Approximately 95 percent of CSGF’s member schools enable students to outperform comparable district schools in both math and reading; nearly 70 percent of schools enable their students to outperform state averages in both math and reading, although they serve much higher than average percentages of low-income and minority students. Some of our CMO schools are beginning to close the achievement gap; their students perform better than affluent students who traditionally outperform low-income students by a significant margin. This is an extremely rare level of performance, particularly for organizations that run a number of schools.
While success stories reveal the potential of high-quality charter schools (and CMOs in particular), there are certainly many poorly performing charter schools across the country as well. It is important that those schools be closed in order to protect the integrity of the charter schools proposition: increased flexibility in exchange for performance accountability. As a balance to that strategy, however, there also needs to be an effort to expand the reach of the highest performers, particularly those that are able to scale their work to serve more students. Several of the  CMOs in our portfolio are improving their performance as they get bigger, a historical rarity in the K–12 sector, though a phenomenon that is quite common in other sectors.

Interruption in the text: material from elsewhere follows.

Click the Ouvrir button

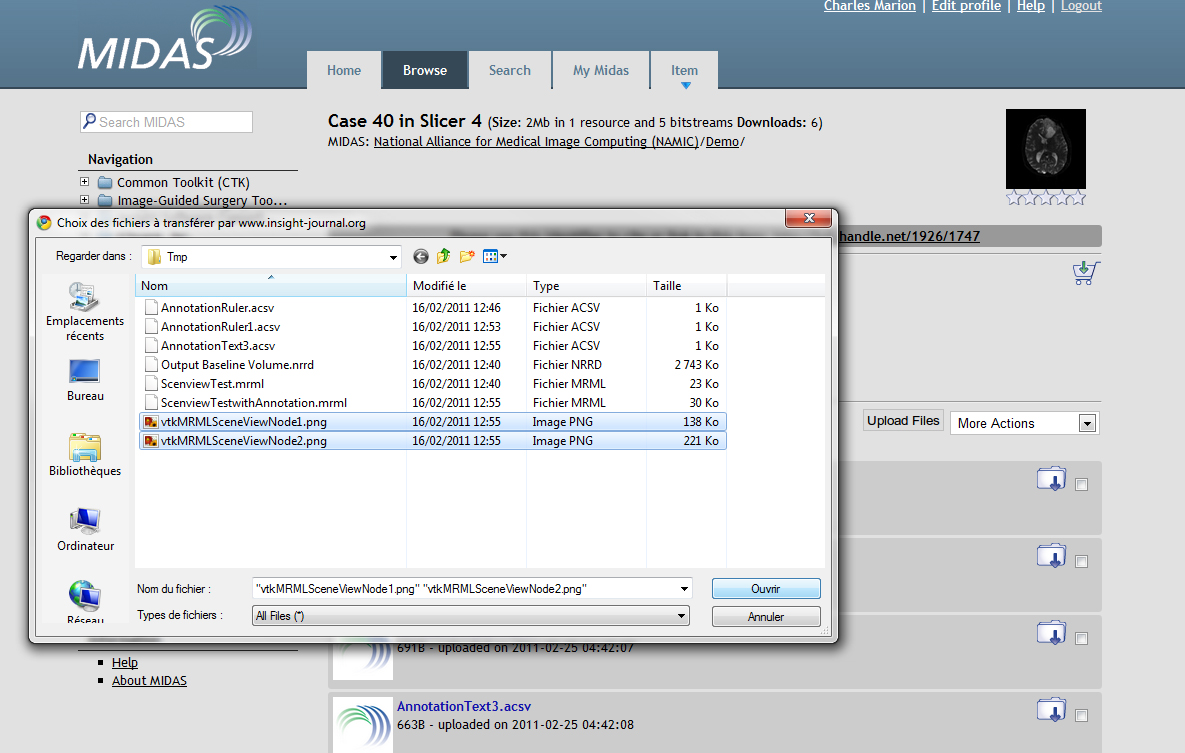coord(765,589)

Robin Lake: The quality of any school, charter or not, has to be measured in terms of outcomes: are students better prepared for college, career, and citizenship than they would have been had they not attended that school? Rigorous research on charter school performance (studies that make true apples-to-apples comparisons) shows that there is tremendous variation nationally; charter schools often outperform traditional public schools, though not the majority of the time. When it comes to educating low-income students, however, charter schools do tend to outperform other public schools.
Many hope that by replicating high-performing schools CMOs will provide more consistent results than stand-alone charter schools have achieved, but there is no rigorous evidence yet to support that claim nationally. Many CMOs do seem to outperform their district schools, but there is also a lot of variation among CMOs and even within a particular CMO’s portfolio of schools. The CMOs we often point to as successes represent a very small portion of the 80 or so CMOs in the country. It’s not clear that the CMO model, as a rule, produces more consistent quality than does effective authorizing and oversight of “one-off” charter schools.

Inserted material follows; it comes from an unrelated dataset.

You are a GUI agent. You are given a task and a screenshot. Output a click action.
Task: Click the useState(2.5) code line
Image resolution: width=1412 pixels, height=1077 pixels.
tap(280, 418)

CMO founders are finding that large-scale replication with fidelity, especially at the high-school level, is a lot more difficult than they thought it would be. It’s also true that CMOs sometimes serve fewer special needs and ELL students and students with severe behavior challenges than their district counterparts, so achievement studies have to take that into account. The study we (CRPE) are conducting in partnership with Mathematica is the first nationwide apples-to-apples analysis of CMO effectiveness. “The National Study of Charter Management Organization (CMO) Effectiveness: Report on Interim Findings” is available on the CRPE website. A final report, with achievement results, is due out in 2011.
EN: How much private funding has gone into CMOs so far and have these investments delivered?
RL: Most estimates put the total philanthropic investment in CMOs at around $500 million, and most of the big foundations are no longer funding stand-alone charter school start-up. I don’t think anyone would disagree that some great things have come from those investments. Some CMOs are creating opportunities for low-income and minority students that people didn’t generally think were possible, and they have shown the results can be replicated. That’s a very important lesson.
But CMOs are growing slowly and exist in a very limited number of cities. The CMO model is typically highly centralized, with services akin to school districts. That model, so far, has produced new schools pretty slowly (the average CMO grows by one school a year), and many CMOs have built up very expensive central offices that could not exist without continued philanthropic support. Many of the well-known CMOs report annual spending of more than $13,000 per student. That level of spending may be necessary to serve our neediest students, but in no way represents an obvious cost saving over school districts and stand-alone charter schools. The CMO business model is so far proving impossible to sustain on public funding alone. A well-known CMO in California recently required an infusion of $700,000 in private funding to prevent financial collapse. More of these bail-outs may be on the horizon.
It’s hard to say exactly how many schools have been created from private money invested in CMOs, but our estimate is around 400. That means that more than 1 million private dollars have gone into each of the existing CMO schools so far (though some of that money is likely intended to fund central office systems to support future growth).
Could that half billion dollars have been spent in ways that produced a far greater number of high-quality charter schools? I think it’s likely. Diverse investments in innovative approaches to scale, such as back office and data management services, leadership training, and technology platforms for promising stand-alone charter schools, might have vastly increased the quality and number of new schools throughout the country. The important question now is how to make the most out of new federal dollars intended to support replication and scale. It would be a shame and a great waste of money not to be honest about, and learn from, the first generation of CMOs to create faster and more efficient paths to scale. Our report suggests a variety of ways that that can happen, including experimentation with smaller and leaner management organizations like those that are cropping up in New Orleans and New York City.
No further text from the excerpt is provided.